Auf einmal drang ein seltsames Zischen an ihr Ohr, das immer lauter wurde. Es kam eindeutig aus der Nebelsuppe vor ihr. War es ein dampfender Kessel? Eine Kreissäge? Oder etwa eine überdimensionale Schlange?
Die giftgrünen Augen erblickte Sarah zuerst. Ihre Pupillen bewegten sich und hefteten sich schließlich auf sie. Dann konnte sie den gefährlichen Rachen erkennen: Spitze, weiße Zähne und eine Zunge, die ihr entgegenschnellte. Was auch immer das war, es war nicht gut. Es war schrecklich. Vielleicht sogar tödlich – denn das Seil führte mitten hinein.
Sarah ließ ihre Stange los, ließ sich einfach rücklings fallen. Einige Meter trennten sie noch von der Erde, aber das war ihr egal. Niemals wollte sie in diesen übelriechenden Schlund hineinrutschen und schon gar nicht von diesem Monster gefressen werden. Alles war besser als das!
Noch im Fallen spürte sie, dass etwas an ihren Füßen zog. War es etwa die Zunge des Ungeheuers, die sich um sie gewickelt hatte?
Voller Angst presste Sarah durch ihre Zähne hindurch: „Werde zu Stein!“
Der Aufprall war hart, aber längst nicht so schlimm, wie Sarah es befürchtet hatte. Schnell kroch sie hinter eine Kastanie und schaute nach oben. Keine zwei Meter über ihr klaffte das Maul des Untiers wie eine dunkle, muffige Grotte, die spitzen Zähne schimmerten gefährlich. Bewegte es sich noch? Zischten noch immer Rauchschwaden aus seinen Nüstern?
Genau in diesem Augenblick schoss Flocke mit einem gellenden Schrei geradewegs in das Maul hinein.
Dann herrschte Stille.
„Flocke?“, flüsterte Sarah entsetzt. Ihr Herzschlag schien für ein paar Sekunden auszusetzen. Ein eisiger Schauer lief ihr über den Rücken, als ihr bewusst wurde, dass ihre neue Freundin gerade in dem gigantischen Maul verschwunden war.

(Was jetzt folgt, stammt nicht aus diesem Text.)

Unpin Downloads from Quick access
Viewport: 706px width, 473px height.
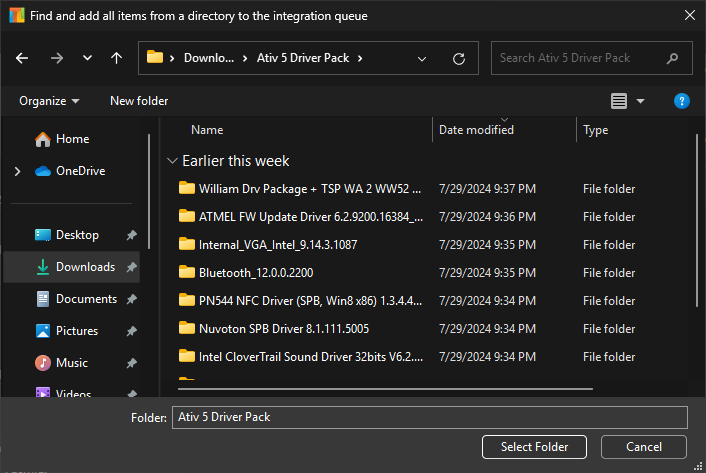point(132,267)
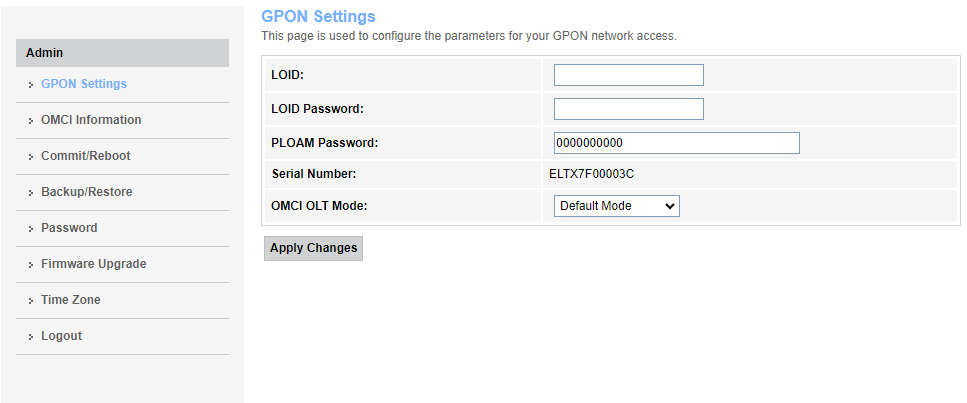Screen dimensions: 967x403
Task: Click into the LOID Password field
Action: pos(628,109)
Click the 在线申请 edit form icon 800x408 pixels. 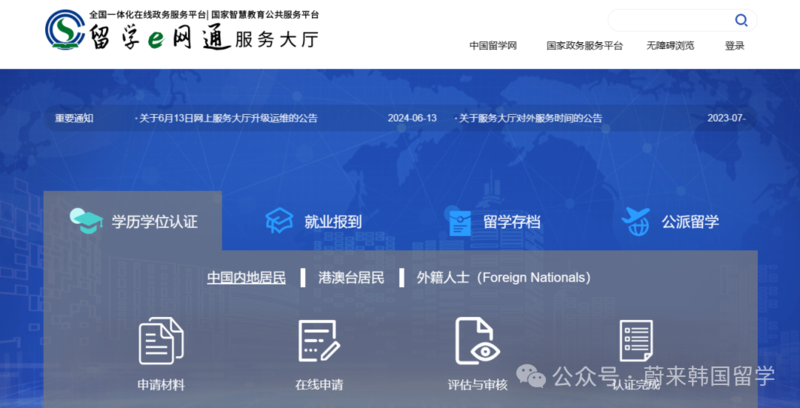[x=319, y=341]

Doch dann erkannte sie zwei Beine, die aus dem Rachen herunterbaumelten und schließlich die letzten Meter auf den Boden sprangen.
„Flocke – bist du das?“
Schnaufend erhob sich das Mädchen. „Klar, wer sonst?“


Aus Nico in Mirathasia, Band 1:

Nico nahm das Hörnchen mit den fünf Eiskugeln entgegen. Seine Augen glitzerten. Er hatte ein knisterndes Eis bekommen, das Funken sprühte wie Wunderkerzen zu Silvester, weiterhin die Sorte „Sonnenblumen“, die hellgelb schimmerte, sowie Marzipan, „Tannengrün“ und „Lass dich überraschen“.
Die Käsestadt, die Levi die Stadt der zehn Wunder genannt hatte, lag nun vor Nico. Jetzt ähnelte sie kaum noch einem angeschnittenen Käselaib, allenfalls nur noch die Hausfassaden, die in dieser typischen hellgelben Farbe strahlten. Er überlegte, ob er sich die Geschäfte ansehen sollte, aber ihn reizten die verrückten Gebäude mehr, die außerhalb der Stadt erbaut worden waren.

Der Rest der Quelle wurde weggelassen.